One year past so fast and another year is progressing. However, i never regret of what i did in 2009, i enjoyed my process of living in 2009. From 2008 to 2009, i am growing. From 2009 to 2010, I am growing. Same goes to this year, i will grow as well in mentality, physically, character, attitude and of course my spiritual growth. This year will be accelerating year, many things will happen. This year will be trainning year, that's why i told myself, i cant be lazy anymore. I want to grow more mature, have improvement in organising myself.

Prophetic word for this year, government of God will governed in my life. Myself will totally died in this year. This year, I had many responsibility that maybe i will have short of time but i believe time cant limit me.

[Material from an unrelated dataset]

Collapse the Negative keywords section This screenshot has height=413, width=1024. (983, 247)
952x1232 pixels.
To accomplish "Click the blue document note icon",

In Him, no limitation and no boundaries. I must bear this statement in my mind, 'I am different from others'.. I have greater things in future for me to do, it's all start now..

Just simply tell you a bit about my daily activity. Mostly study, one week three days teaching tuition and then this year I ventures myself in business field. Although I knew will be hard for a person that not really know how to socialize with people like me, no matter it has a starting point. Nothing starts easy, but along the way, it will become easier. I love to challenge myself although I am lazy.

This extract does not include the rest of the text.